> Your task
Reproduce every entry word for word.

> Entries provided
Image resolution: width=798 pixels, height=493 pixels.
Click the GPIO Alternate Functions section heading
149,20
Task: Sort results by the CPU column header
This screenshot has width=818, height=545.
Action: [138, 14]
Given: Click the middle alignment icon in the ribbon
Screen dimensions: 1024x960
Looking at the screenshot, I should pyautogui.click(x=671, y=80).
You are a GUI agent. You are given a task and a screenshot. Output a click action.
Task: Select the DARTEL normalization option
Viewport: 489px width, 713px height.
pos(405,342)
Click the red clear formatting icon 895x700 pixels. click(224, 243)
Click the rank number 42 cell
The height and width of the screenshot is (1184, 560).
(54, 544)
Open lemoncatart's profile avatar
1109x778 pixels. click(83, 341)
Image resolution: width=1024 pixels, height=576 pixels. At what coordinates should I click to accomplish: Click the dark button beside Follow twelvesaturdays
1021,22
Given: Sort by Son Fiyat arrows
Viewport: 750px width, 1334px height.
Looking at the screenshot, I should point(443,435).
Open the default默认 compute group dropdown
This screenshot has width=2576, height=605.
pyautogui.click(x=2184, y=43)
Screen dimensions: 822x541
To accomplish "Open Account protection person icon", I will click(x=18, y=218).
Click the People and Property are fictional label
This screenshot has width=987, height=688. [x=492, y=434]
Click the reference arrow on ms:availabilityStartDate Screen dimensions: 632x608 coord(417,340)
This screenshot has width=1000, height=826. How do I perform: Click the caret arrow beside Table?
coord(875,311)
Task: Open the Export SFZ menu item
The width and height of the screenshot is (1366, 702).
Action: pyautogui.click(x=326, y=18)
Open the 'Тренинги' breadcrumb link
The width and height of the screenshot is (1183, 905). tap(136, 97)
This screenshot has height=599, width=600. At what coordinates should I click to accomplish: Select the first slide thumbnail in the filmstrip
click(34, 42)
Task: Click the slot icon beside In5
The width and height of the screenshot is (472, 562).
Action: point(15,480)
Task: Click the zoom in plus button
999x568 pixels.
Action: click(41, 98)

> Task solution
Image resolution: width=798 pixels, height=493 pixels.
Click the GPIO Alternate Functions section heading
149,20
Task: Sort results by the CPU column header
This screenshot has width=818, height=545.
Action: [138, 14]
Given: Click the middle alignment icon in the ribbon
Screen dimensions: 1024x960
Looking at the screenshot, I should pyautogui.click(x=671, y=80).
You are a GUI agent. You are given a task and a screenshot. Output a click action.
Task: Select the DARTEL normalization option
Viewport: 489px width, 713px height.
pos(405,342)
Click the red clear formatting icon 895x700 pixels. click(224, 243)
Click the rank number 42 cell
The height and width of the screenshot is (1184, 560).
(54, 544)
Open lemoncatart's profile avatar
1109x778 pixels. click(83, 341)
Image resolution: width=1024 pixels, height=576 pixels. At what coordinates should I click to accomplish: Click the dark button beside Follow twelvesaturdays
1021,22
Given: Sort by Son Fiyat arrows
Viewport: 750px width, 1334px height.
Looking at the screenshot, I should point(443,435).
Open the default默认 compute group dropdown
This screenshot has width=2576, height=605.
pyautogui.click(x=2184, y=43)
Screen dimensions: 822x541
To accomplish "Open Account protection person icon", I will click(x=18, y=218).
Click the People and Property are fictional label
This screenshot has width=987, height=688. [x=492, y=434]
Click the reference arrow on ms:availabilityStartDate Screen dimensions: 632x608 coord(417,340)
This screenshot has width=1000, height=826. How do I perform: Click the caret arrow beside Table?
coord(875,311)
Task: Open the Export SFZ menu item
The width and height of the screenshot is (1366, 702).
Action: pyautogui.click(x=326, y=18)
Open the 'Тренинги' breadcrumb link
The width and height of the screenshot is (1183, 905). tap(136, 97)
This screenshot has height=599, width=600. At what coordinates should I click to accomplish: Select the first slide thumbnail in the filmstrip
click(34, 42)
Task: Click the slot icon beside In5
The width and height of the screenshot is (472, 562).
Action: point(15,480)
Task: Click the zoom in plus button
999x568 pixels.
Action: click(41, 98)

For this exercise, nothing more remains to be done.